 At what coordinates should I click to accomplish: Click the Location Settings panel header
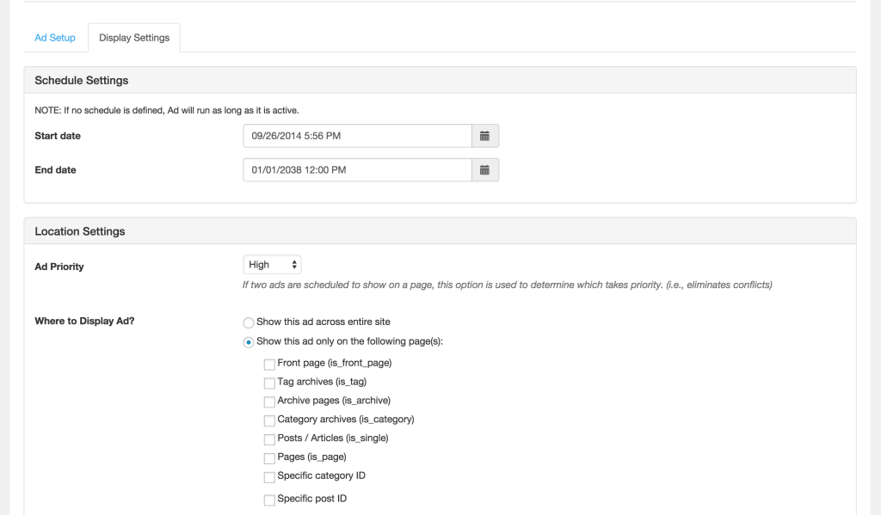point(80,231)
===============
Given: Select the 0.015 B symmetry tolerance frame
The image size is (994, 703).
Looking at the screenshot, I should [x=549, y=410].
===============
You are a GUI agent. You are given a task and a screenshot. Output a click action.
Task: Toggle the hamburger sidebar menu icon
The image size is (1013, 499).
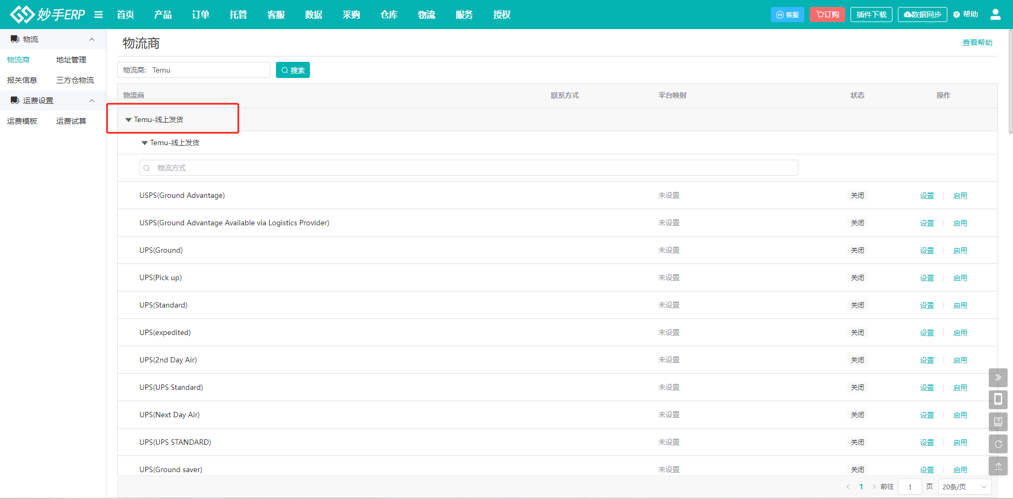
===============
In the data above, which lines lie between the line with "You are a GUI" and the line with "The image size is (1013, 499).", inclusive? Print those lines exactly and nothing else.

You are a GUI agent. You are given a task and a screenshot. Output a click action.
Task: Toggle the hamburger sidebar menu icon
The image size is (1013, 499).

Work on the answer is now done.